• HOW TO COMPLETE THIS TASK:
Once the line containing "The image size is (563, 399)." is reached, copy it and every line after it exactly, to the end of the material, without pictures.

• DATA PROVIDED:
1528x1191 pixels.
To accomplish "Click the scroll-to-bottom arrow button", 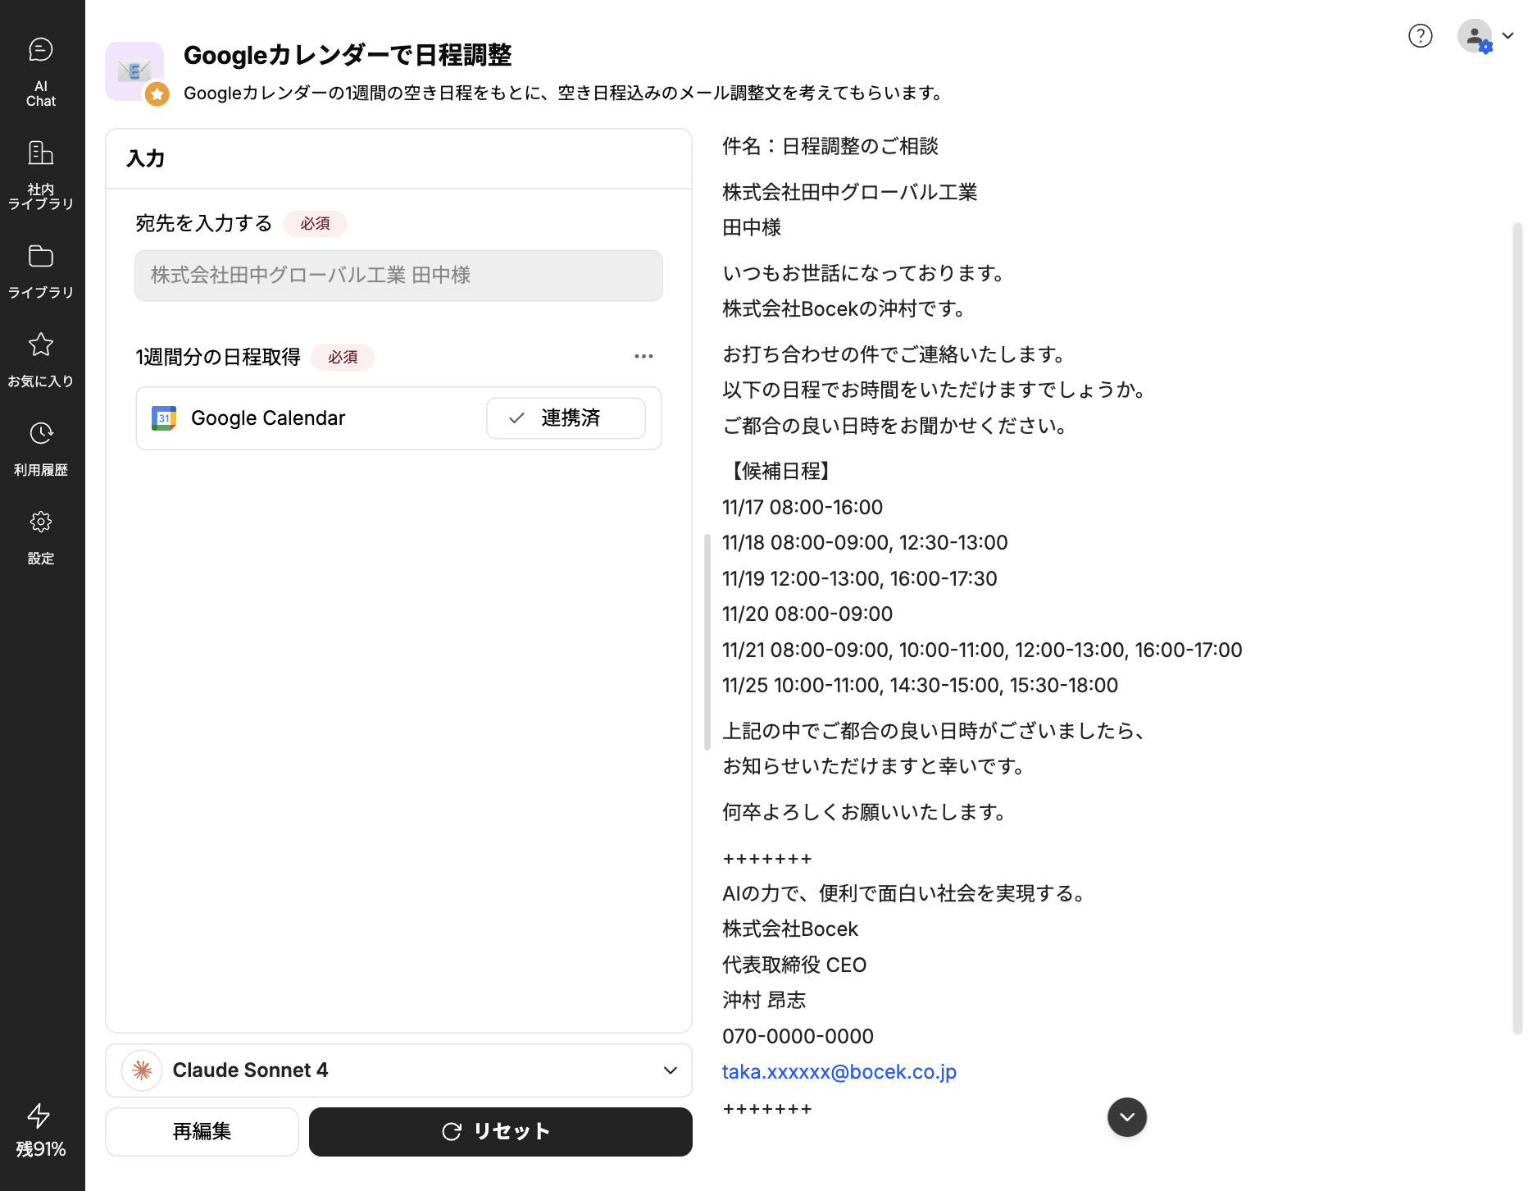I will pos(1126,1117).
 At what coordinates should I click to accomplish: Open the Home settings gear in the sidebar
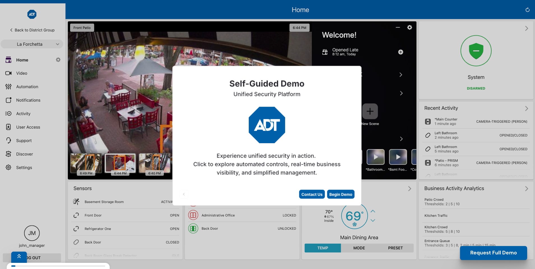pyautogui.click(x=58, y=60)
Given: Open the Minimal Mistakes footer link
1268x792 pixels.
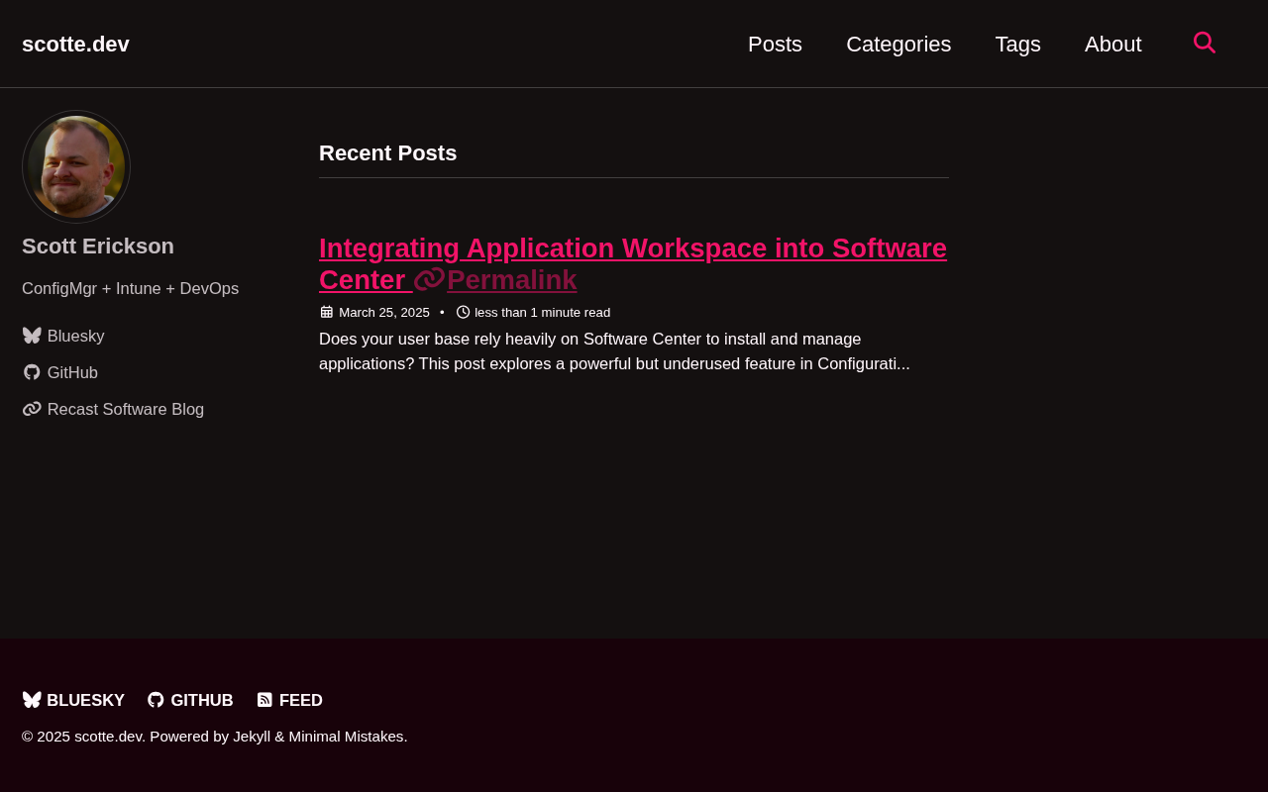Looking at the screenshot, I should [346, 736].
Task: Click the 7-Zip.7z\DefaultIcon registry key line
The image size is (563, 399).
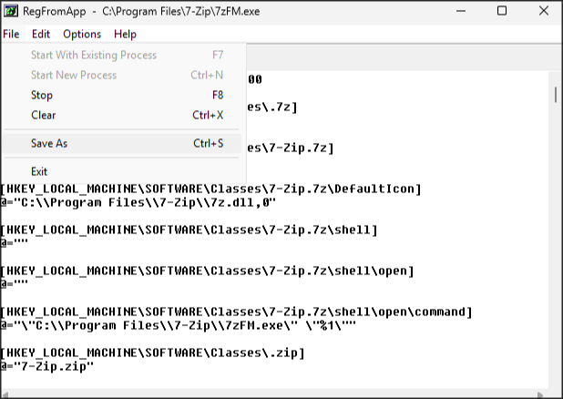Action: tap(210, 189)
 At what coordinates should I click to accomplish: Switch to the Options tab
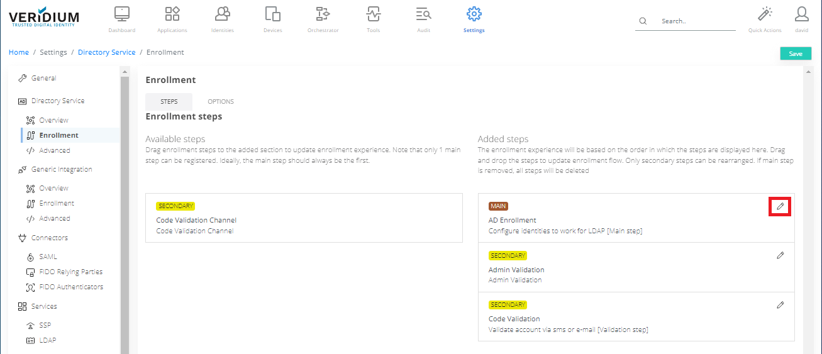click(221, 102)
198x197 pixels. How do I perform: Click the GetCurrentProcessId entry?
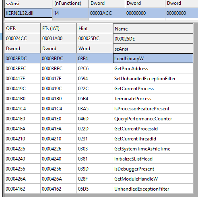click(x=136, y=129)
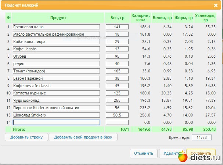Edit the Гречневая каша product field
The image size is (223, 165).
coord(57,27)
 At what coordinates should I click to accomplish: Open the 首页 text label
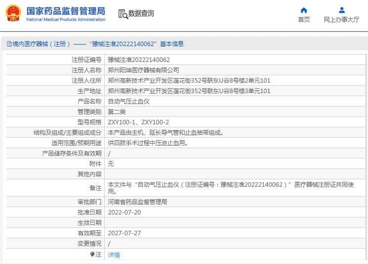click(304, 20)
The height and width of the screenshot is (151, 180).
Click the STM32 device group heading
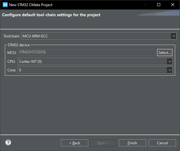point(19,45)
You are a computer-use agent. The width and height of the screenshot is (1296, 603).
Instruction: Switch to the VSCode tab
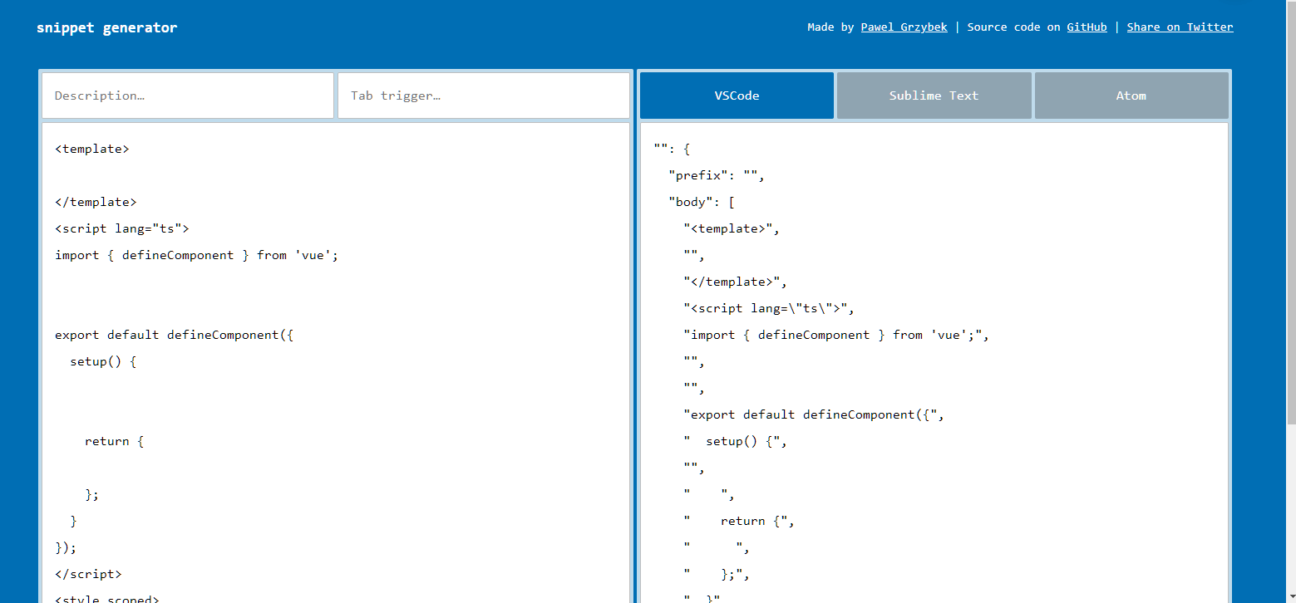click(x=737, y=96)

• OUTPUT OF THE TASK:
The image size is (563, 399).
Action: tap(210, 189)
 At what coordinates should I click to accomplish: Switch to the Options tab
click(221, 102)
198x197 pixels. How do I perform: Click the GetCurrentProcessId entry?
click(x=136, y=129)
Edit the Гречневая каша product field
The image size is (223, 165).
coord(57,27)
 At what coordinates should I click to accomplish: Open the 首页 text label
click(304, 20)
The height and width of the screenshot is (151, 180).
Click the STM32 device group heading
point(19,45)
You are a computer-use agent. The width and height of the screenshot is (1296, 603).
Instruction: Switch to the VSCode tab
click(x=737, y=96)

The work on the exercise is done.